By Zhang Hong
Published: 2008-03-21

The US Federal Reserve cut its benchmark interest rate by another aggressive 75 basic points on March 18. This expected rate cut has fed the market again with ample liquidities, giving the global markets another reason for rallies. Driven by neighboring markets, the Shanghai A-share stock market rose over 2.5 percent on March 19.

Ben Bernanke, the most powerful central bank governor, seems to have become addicted to the rate-cut prescription. In the past months, people have become accustomed to expecting more rate cuts when the Federal Open Market Commission meeting appeared on the calendar.

Rate cuts could be useful in the short term for easing investor concerns amid the sub-prime credit crisis. But this will do no good to the fundamentals, and only generate another asset bubble.

For China, the fast decreasing US interest rate is extremely harmful. It drives up the exchange rate of the yuan against the dollar, hits China's exports to the US and also makes the Chinese government's battle against inflation more difficult.

Right now, the interest rate gap between the US and China has been enlarged to 1.89 percent. This means more hot money, seeking higher returns through yuan appreciation and the interest rate gap, will keep flowing into China. Tens of billions of yuan in hot money has entered China, causing a surge in China's real estate prices and stock markets.

Now, at a time when the A-share stock market is at a year-low level, the surge of hot money will likely bring another round of boom. The money could also find its way into other financial or commodity assets, pushing China's domestic prices up even higher.

China's Consumer Price Index (CPI) rose to a record-high 8.7 percent in February, despite the Chinese central bank's vow to keep CPI within 4.8 percent this year. Now that the Fed has cut the interest rate significantly, China has been left in a much more difficult position to fight inflation from.

China has less room to raise its interest rate. Instead, the People's Bank of China has announced that it will raise the commercial banks' reserve requirements by 0.5 to 15.5 percent on March 18. In this way, China hopes to absorb more money from the market and control the credit growth in banks, but spare a rise in financing costs for enterprises.
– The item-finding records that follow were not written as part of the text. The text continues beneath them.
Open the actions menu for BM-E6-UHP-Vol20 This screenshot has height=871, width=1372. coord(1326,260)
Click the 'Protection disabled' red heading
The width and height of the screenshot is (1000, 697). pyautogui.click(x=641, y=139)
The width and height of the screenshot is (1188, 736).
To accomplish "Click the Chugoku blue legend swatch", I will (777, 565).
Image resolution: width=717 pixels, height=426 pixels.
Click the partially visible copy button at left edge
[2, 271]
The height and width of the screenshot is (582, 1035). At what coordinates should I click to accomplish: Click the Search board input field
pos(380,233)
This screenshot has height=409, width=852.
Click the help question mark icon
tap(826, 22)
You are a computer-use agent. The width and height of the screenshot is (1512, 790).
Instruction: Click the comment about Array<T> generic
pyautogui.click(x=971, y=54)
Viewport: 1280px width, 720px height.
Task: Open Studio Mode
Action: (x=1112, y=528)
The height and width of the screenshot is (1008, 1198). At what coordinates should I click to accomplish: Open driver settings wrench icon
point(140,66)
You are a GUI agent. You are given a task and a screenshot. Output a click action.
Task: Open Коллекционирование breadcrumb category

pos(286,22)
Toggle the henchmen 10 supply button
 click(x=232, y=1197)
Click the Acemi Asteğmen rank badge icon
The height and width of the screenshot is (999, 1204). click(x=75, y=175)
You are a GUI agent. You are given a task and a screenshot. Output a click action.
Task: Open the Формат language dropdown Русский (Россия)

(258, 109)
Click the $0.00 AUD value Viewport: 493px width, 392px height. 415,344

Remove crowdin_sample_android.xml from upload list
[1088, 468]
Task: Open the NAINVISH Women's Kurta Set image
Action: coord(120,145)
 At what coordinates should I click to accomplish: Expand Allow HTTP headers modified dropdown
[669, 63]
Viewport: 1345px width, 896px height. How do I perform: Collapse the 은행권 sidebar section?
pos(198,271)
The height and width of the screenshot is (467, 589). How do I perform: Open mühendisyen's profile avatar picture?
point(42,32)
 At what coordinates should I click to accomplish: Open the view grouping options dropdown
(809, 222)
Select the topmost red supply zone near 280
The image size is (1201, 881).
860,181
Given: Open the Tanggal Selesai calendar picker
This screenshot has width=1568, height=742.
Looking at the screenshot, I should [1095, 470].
The Fed rate cut also hurts China by spurring a faster appreciation of the yuan. The exchange rate between the yuan and the dollar has reached 7.07, and market watchers believe it's just a matter of time before the exchange rate breaks the key seven level. This has already induced a significant slow-down of Chinese exports.

Moreover, a faster appreciation of the yuan will leave more export-oriented Chinese companies in limbo. The government goal of eight-percent GDP growth in 2008 now relies more on the domestic consumption.

Until now, we can't see any sign for an end of the Fed's rate cuts. The tools available for the Chinese central bank have become increasingly limited. The joy of the Wall Street is turning into a headache for the East.

Always bear in mind that the global markets are entangled. Thus, a worsening Chinese economy will in the end harm Americans too. Bernanke, together with the US administration, should come up with some more creative measures. Otherwise, another financial crisis will be just around the corner.

Zhang Hong is the Economic Observer Online's vice-chief editor.